Excerpts from a dataset
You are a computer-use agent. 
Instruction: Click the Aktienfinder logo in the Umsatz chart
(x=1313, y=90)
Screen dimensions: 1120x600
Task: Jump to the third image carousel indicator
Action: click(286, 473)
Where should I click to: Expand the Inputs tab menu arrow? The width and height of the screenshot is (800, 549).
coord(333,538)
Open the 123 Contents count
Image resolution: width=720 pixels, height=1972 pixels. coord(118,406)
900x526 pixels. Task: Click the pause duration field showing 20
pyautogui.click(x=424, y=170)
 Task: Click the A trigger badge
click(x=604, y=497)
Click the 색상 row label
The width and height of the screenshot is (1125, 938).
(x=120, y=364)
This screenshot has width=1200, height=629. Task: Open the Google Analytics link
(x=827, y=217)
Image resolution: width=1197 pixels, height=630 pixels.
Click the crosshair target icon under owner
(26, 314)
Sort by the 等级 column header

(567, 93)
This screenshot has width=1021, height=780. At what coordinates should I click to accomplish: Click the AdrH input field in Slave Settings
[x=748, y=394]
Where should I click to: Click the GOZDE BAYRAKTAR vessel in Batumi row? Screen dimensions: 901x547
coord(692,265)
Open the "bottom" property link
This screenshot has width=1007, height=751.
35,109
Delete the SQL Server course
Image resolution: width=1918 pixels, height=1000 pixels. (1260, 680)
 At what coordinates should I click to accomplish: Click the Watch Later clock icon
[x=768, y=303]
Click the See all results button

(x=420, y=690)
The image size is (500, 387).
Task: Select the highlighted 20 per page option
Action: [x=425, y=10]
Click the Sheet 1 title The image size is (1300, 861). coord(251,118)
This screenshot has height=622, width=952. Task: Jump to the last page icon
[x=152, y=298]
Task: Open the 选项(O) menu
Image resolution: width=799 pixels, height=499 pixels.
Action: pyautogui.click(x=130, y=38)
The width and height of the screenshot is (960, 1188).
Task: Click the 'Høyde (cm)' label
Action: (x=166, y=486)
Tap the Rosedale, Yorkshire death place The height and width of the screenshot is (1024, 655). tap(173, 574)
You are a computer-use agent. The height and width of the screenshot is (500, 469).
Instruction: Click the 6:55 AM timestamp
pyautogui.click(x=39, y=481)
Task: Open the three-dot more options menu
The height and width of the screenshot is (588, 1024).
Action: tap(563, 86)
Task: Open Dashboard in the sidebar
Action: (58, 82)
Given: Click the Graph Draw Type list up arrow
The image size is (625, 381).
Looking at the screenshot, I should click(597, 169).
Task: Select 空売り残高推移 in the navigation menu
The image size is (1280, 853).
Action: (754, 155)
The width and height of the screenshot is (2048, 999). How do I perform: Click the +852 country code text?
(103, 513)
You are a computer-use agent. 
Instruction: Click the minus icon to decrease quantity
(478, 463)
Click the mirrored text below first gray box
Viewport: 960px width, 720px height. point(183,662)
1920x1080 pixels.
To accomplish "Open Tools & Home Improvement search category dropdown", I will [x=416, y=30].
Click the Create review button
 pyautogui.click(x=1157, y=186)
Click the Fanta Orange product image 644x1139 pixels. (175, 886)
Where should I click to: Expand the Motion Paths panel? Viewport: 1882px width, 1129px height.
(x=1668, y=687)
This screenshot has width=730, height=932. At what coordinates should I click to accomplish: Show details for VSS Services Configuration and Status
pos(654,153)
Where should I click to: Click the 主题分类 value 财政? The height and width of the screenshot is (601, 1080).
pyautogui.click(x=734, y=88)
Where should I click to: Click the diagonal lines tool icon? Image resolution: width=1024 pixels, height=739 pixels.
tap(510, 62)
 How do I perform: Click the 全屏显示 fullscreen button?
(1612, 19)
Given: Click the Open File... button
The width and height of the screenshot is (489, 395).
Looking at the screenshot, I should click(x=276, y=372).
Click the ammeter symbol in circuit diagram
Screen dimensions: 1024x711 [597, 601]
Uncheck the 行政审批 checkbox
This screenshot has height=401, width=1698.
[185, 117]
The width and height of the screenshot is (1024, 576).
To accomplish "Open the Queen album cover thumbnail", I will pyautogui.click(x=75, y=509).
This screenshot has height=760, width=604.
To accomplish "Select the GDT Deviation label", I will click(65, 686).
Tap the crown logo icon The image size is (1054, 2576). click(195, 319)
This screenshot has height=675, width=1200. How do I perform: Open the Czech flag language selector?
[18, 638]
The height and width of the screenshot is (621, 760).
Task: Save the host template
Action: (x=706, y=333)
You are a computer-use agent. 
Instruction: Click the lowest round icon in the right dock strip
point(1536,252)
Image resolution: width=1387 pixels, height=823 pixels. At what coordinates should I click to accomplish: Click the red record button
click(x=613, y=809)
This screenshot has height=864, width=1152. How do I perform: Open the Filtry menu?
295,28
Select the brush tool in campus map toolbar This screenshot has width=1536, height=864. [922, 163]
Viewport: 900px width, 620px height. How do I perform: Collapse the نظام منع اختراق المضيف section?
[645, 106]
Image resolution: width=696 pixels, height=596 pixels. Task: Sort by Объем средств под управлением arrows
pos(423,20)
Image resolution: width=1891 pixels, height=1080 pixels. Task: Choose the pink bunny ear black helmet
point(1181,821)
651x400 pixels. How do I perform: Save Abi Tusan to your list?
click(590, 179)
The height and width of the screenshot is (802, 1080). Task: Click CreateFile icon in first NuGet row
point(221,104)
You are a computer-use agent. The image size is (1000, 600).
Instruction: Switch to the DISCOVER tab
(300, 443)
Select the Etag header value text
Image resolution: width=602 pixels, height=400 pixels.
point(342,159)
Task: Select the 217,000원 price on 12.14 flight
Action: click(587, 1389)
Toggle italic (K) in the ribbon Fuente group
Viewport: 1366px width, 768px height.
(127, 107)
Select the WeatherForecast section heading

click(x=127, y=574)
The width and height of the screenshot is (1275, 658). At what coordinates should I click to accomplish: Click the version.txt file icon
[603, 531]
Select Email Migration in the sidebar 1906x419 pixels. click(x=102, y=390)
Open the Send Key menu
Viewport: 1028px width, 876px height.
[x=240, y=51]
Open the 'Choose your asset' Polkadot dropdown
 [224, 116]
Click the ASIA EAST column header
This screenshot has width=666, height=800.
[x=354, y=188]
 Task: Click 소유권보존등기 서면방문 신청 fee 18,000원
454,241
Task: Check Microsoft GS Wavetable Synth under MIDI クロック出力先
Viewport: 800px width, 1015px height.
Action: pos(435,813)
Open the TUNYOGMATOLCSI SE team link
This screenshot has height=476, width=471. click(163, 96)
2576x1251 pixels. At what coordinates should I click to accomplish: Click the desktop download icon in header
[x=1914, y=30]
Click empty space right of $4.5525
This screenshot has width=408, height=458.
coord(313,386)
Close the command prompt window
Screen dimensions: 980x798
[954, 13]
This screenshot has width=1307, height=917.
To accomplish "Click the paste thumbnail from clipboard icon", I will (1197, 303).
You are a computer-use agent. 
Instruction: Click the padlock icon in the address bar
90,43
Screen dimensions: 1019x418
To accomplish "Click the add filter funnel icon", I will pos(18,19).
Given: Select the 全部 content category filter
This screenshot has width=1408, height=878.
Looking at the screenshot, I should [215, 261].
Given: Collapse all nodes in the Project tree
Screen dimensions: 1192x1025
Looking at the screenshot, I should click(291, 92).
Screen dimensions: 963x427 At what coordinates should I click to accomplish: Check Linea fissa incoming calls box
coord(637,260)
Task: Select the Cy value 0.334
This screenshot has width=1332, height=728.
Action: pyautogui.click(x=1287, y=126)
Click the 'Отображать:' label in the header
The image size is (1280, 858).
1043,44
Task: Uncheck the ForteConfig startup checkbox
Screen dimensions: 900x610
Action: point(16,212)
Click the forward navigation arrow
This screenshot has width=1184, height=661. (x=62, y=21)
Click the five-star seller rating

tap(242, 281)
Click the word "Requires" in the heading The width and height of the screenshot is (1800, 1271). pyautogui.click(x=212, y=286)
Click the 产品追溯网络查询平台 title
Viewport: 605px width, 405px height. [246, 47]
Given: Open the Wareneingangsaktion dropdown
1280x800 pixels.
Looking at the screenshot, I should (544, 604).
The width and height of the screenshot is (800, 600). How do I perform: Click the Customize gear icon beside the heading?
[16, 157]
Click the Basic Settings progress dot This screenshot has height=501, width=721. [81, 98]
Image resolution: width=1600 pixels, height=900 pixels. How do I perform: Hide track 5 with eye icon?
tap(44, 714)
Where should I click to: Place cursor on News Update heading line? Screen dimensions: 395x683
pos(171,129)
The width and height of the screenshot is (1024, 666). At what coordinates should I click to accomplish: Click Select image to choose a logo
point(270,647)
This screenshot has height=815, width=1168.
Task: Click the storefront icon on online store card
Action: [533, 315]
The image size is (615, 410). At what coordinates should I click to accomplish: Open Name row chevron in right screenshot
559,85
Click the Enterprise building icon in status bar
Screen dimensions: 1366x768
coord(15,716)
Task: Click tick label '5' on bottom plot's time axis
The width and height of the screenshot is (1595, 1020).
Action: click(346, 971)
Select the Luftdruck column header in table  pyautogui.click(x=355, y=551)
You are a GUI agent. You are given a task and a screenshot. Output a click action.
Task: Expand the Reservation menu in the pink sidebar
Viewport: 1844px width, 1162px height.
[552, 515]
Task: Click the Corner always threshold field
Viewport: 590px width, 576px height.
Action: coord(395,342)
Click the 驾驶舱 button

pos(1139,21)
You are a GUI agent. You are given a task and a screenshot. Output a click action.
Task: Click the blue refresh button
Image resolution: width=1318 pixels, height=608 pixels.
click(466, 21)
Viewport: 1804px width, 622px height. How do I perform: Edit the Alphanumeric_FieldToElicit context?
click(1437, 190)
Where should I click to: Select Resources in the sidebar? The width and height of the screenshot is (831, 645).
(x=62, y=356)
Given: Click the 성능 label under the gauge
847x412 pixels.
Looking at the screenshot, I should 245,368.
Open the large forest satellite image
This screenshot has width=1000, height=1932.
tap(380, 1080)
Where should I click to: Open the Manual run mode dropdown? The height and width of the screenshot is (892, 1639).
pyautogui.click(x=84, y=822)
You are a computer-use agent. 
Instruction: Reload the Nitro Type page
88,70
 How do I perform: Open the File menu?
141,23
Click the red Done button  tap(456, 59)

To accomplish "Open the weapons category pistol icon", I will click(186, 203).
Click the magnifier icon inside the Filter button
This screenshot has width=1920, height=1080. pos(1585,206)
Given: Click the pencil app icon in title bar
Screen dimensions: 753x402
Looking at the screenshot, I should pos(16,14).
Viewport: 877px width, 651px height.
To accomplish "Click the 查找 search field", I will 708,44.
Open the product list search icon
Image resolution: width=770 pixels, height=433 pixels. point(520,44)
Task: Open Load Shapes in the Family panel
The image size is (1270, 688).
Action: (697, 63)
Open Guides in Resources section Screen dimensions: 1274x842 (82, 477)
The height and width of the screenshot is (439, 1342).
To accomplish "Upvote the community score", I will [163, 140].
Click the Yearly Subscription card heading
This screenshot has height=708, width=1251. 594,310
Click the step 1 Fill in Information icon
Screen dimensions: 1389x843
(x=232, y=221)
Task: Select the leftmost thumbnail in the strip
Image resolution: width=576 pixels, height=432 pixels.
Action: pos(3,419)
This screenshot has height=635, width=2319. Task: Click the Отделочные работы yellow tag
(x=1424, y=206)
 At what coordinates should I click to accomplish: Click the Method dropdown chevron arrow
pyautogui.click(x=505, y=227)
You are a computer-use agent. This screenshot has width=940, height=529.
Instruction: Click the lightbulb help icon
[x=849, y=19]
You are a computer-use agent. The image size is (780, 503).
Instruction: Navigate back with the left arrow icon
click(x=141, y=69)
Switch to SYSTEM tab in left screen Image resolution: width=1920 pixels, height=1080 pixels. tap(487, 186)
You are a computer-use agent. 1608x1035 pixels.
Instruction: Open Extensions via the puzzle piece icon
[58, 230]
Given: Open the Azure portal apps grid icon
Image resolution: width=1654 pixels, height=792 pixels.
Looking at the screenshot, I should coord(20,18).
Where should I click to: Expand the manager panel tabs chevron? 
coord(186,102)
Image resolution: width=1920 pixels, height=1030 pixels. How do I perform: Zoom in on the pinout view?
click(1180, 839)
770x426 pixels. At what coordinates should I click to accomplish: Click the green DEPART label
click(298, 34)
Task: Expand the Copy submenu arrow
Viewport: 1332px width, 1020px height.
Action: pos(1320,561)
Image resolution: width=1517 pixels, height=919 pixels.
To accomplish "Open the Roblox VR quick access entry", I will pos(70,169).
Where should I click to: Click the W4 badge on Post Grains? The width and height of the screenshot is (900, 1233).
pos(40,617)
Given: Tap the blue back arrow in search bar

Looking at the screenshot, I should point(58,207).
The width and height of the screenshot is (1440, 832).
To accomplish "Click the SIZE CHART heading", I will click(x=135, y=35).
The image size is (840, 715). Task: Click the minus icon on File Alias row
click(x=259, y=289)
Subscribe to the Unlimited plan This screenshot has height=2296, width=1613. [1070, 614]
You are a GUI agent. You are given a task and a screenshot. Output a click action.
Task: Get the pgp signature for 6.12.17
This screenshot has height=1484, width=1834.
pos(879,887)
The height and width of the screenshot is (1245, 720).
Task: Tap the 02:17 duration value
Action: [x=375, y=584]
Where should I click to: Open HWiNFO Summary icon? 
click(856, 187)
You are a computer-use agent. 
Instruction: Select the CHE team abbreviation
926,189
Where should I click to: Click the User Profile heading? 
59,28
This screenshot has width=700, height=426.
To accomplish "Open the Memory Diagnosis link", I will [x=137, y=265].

**WHAT TO WORK ON**
For the string "category", return every line of the data where it appears.

**RESPONSE BELOW**
To accomplish "Open Tools & Home Improvement search category dropdown", I will [x=416, y=30].
Given: Select the 全部 content category filter
To accomplish "Open the weapons category pistol icon", I will click(186, 203).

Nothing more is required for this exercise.